By Nigel Thorpe
Senior English Editor – Albawaba.
As the snow begins to settle in Davos, Switzerland after the World Economic Forum that ran from January 25th to 30th, it is becoming obvious that the hackers have beaten the hecklers in the protest war.
As reported by CNN, over 13,000 of the world’s political and economic elite gathered at the conference center for five days of intensive lectures, seminars and discussions. The prominent politicians and diplomats who paraded through the conference halls included Japanese Prime Minister Yoshiro Mori, the new Yugoslav President Vojislav Kostunica, UN Secretary-General Kofi Annan and Palestinian President Yasser Arafat.
On the corporate side, the program included luminaries such as billionaire software Microsoft chairman Bill Gates, Sony Corporation chairman Nobuyuki Idei, and Bertelsmann chairman Thomas Middelhoff.
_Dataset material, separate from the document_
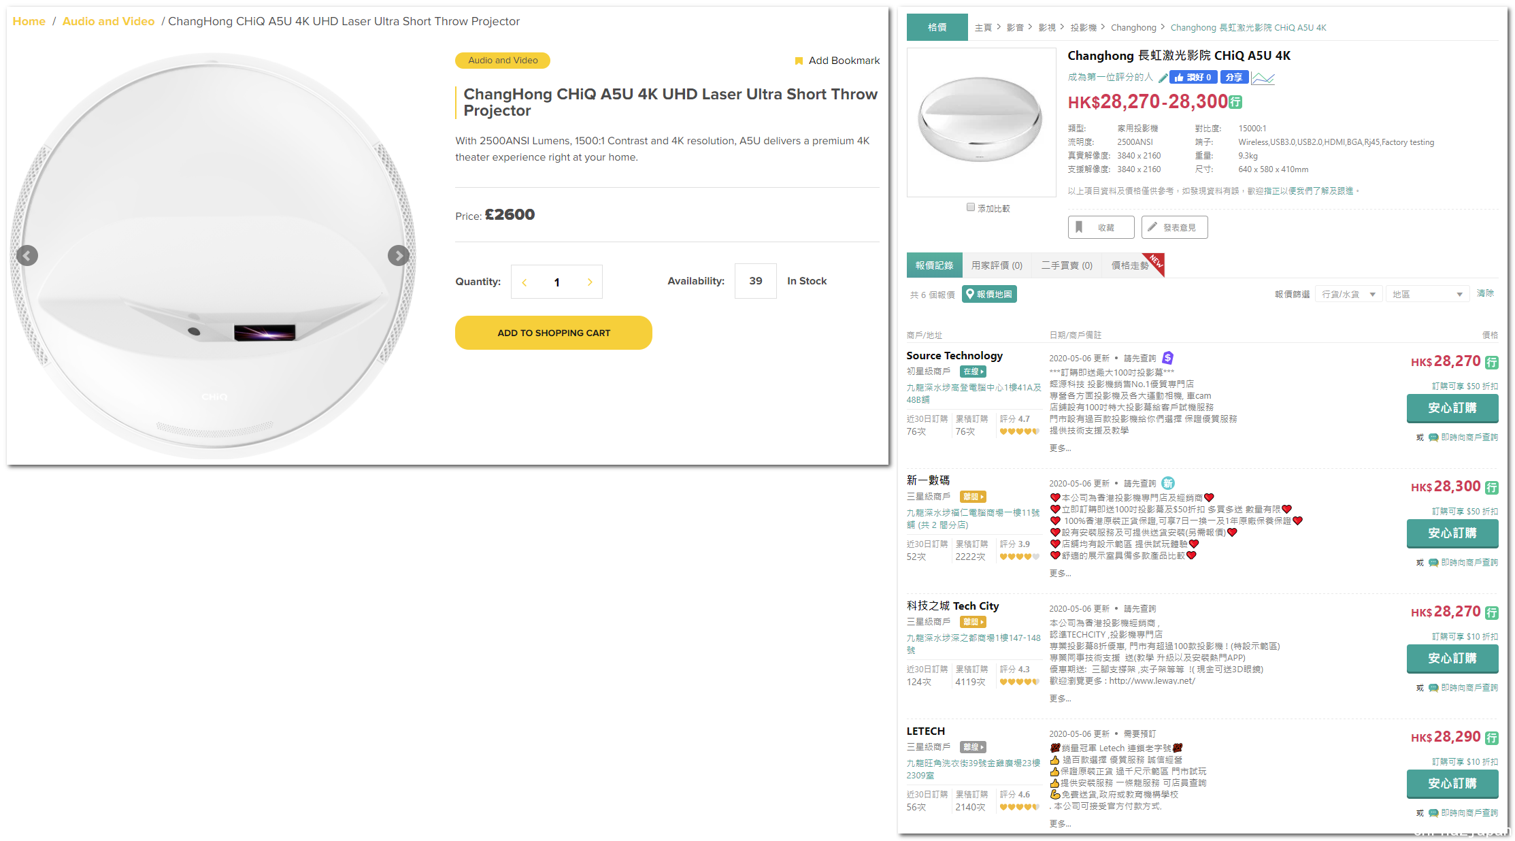The width and height of the screenshot is (1515, 841).
Task: Click the bookmark 收藏 button
Action: click(x=1101, y=227)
Throughout the conference, the Swiss authorities imposed unprecedented security measures to prevent the violent demonstrations that marred last year’s forum. Barbed wire, steel barriers and police patrols lined the streets around the forum site at the Davos Congress Center. Despite the closure of bus and train stations, hundreds of protestors declared their intention of descending on this chic and picturesque ski resort. After being checked for weapons and bomb making equipment by the police who outnumbered them, a relatively small band of protestors loudly expressed their views on capitalism, globalization, and the northern and southern hemisphere divide, in front of the conference center.
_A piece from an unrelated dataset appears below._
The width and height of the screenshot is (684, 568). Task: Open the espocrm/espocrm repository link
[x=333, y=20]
As the last delegates left Davos, the forum’s organizers expressed their satisfaction with the security measures which had, up to then, protected the security and privacy of their exceptionally well-heeled international guests.
The self congratulations were, however, short lived. The details of serious security lapses are beginning to appear this week in the European press. According to numerous European newspapers and a CNN news report, shortly after the end of the forum, anonymous callers telephoned the organizers claiming that, as a political protest, they had hacked into the
Congress Center computer and obtained personal details about the delegates including their addresses, home telephone numbers and most alarming of all from a financial point of view, credit card numbers and expiry dates. Several Swiss millionaires on the list of delegates whose personal details have been publicized by the protest group.
The highly embarrassed organizers are now contacting all delegates advising them to cancel their current credit cards in case some of the members of protest group have criminal as well as political motivations. The organizers have been widely criticized for making the hacker’s task easier by leaving personal delegate data on the computer rather than “wiping” it at the end of the conference.
Although the hecklers may not have had much practical success in the snowy streets of Davos, the protest movement’s hackers can certainly claim a virtual victory in cyberspace.